Description of the task: Only the lines from the start of the entries up to and including the line with "メール (74, 1135)" should be written out, exactly as they stand.

The records:
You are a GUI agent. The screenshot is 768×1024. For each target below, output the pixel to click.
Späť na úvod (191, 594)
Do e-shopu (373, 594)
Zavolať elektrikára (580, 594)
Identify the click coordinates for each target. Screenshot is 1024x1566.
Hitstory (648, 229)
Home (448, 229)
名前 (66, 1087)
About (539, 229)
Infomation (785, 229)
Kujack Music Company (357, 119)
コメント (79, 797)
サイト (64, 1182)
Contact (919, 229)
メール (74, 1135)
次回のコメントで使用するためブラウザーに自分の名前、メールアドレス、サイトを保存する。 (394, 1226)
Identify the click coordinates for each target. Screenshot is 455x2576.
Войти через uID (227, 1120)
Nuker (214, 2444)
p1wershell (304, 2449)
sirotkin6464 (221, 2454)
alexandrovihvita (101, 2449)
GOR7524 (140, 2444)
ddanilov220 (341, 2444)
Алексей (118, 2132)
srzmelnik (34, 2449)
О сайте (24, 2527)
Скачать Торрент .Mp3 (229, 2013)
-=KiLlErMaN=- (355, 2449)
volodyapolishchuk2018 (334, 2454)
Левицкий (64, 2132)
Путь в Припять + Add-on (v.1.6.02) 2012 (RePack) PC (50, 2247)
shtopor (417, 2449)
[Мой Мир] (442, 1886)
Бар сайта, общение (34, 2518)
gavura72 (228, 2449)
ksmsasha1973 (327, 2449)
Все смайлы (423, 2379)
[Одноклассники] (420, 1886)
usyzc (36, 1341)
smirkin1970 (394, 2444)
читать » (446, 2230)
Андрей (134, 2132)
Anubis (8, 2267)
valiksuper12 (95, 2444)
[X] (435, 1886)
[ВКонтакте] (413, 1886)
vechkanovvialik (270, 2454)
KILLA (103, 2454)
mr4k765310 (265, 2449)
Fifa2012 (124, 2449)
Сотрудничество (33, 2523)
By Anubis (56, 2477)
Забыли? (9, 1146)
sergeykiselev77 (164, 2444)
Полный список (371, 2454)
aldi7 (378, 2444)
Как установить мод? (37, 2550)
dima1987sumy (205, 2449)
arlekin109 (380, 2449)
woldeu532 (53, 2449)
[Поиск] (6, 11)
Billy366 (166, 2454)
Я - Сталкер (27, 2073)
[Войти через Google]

Solution for this problem:
You are a GUI agent. The screenshot is 768×1024. For each target below, output the pixel to click.
Späť na úvod (191, 594)
Do e-shopu (373, 594)
Zavolať elektrikára (580, 594)
Identify the click coordinates for each target. Screenshot is 1024x1566.
Hitstory (648, 229)
Home (448, 229)
名前 (66, 1087)
About (539, 229)
Infomation (785, 229)
Kujack Music Company (357, 119)
コメント (79, 797)
サイト (64, 1182)
Contact (919, 229)
メール (74, 1135)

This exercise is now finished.